How the Integration Works
The core mechanism is a Nagios event handler—a script that Nagios calls whenever a host or service changes state. Instead of (or in addition to) sending email, your event handler posts a structured payload to the Alert24 ingest API. Alert24 then owns everything downstream: who gets paged, when escalations kick in, and how duplicates are suppressed.
This keeps Nagios doing what it does well and delegates the human-routing problem to a tool built for it.
Step 1: Create the Event Handler Script
Nagios event handlers are shell scripts (or any executable) that receive state information as arguments. Create the following script at /usr/local/nagios/libexec/alert24_handler.sh:
#!/bin/bash
# alert24_handler.sh
# Called by Nagios for service state changes.
# Arguments passed by Nagios:
# $1 = service state (OK, WARNING, CRITICAL, UNKNOWN)
# $2 = state type (SOFT, HARD)
# $3 = attempt number
# $4 = service description
# $5 = host name
SERVICESTATE="$1"
SERVICESTATETYPE="$2"
SERVICEATTEMPT="$3"
SERVICEDESC="$4"
HOSTNAME="$5"
ALERT24_API_KEY="your_api_key_here"
ALERT24_ROUTING_KEY="your_routing_key_here"

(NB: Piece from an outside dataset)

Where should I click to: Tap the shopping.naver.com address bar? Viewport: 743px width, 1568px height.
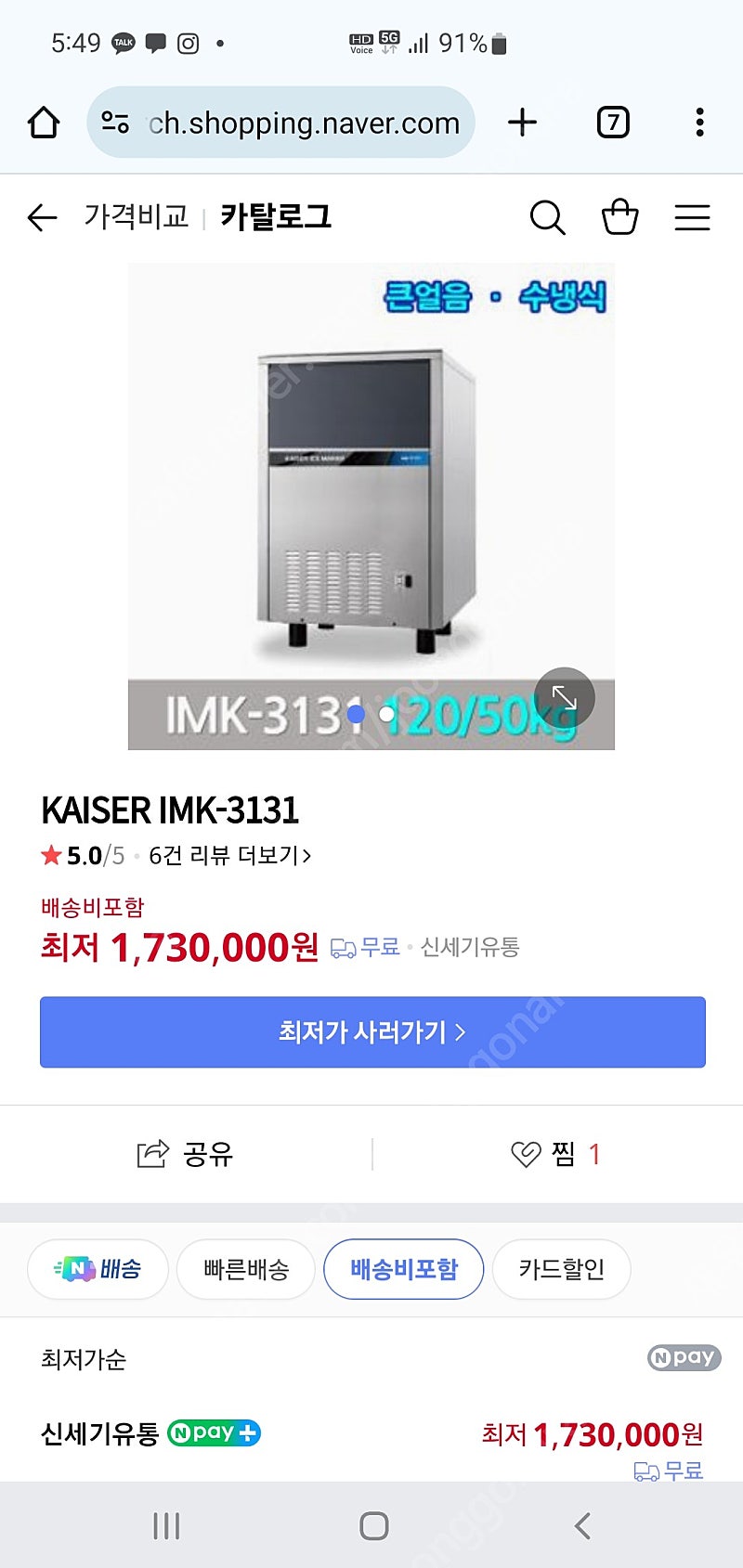pos(281,123)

# Only page on HARD states to avoid noise during soft retries
if [ "$SERVICESTATETYPE" != "HARD" ]; then
exit 0
fi
if [ "$SERVICESTATE" = "OK" ]; then
EVENT_ACTION="resolve"
else
EVENT_ACTION="trigger"
fi
DEDUP_KEY="${HOSTNAME}/${SERVICEDESC}"
curl -s -X POST https://api.alert24.io/v1/events \
-H "Content-Type: application/json" \
-H "Authorization: Bearer ${ALERT24_API_KEY}" \
-d "{
\"routing_key\": \"${ALERT24_ROUTING_KEY}\",
\"event_action\": \"${EVENT_ACTION}\",
\"dedup_key\": \"${DEDUP_KEY}\",
\"payload\": {
\"summary\": \"${SERVICEDESC} is ${SERVICESTATE} on ${HOSTNAME}\",
\"source\": \"nagios\",
\"severity\": \"$(echo $SERVICESTATE | tr '[:upper:]' '[:lower:]')\",
\"custom_details\": {
\"host\": \"${HOSTNAME}\",
\"service\": \"${SERVICEDESC}\",
\"state_type\": \"${SERVICESTATETYPE}\",
\"attempt\": \"${SERVICEATTEMPT}\"
}
}
}"
Make it executable:
chmod +x /usr/local/nagios/libexec/alert24_handler.sh
The dedup_key field is what prevents alert storms. If Nagios checks a service every 30 seconds and it stays in a CRITICAL state, every subsequent call with the same dedup_key updates the existing incident rather than creating a new one. Your on-call engineer gets one page, not hundreds.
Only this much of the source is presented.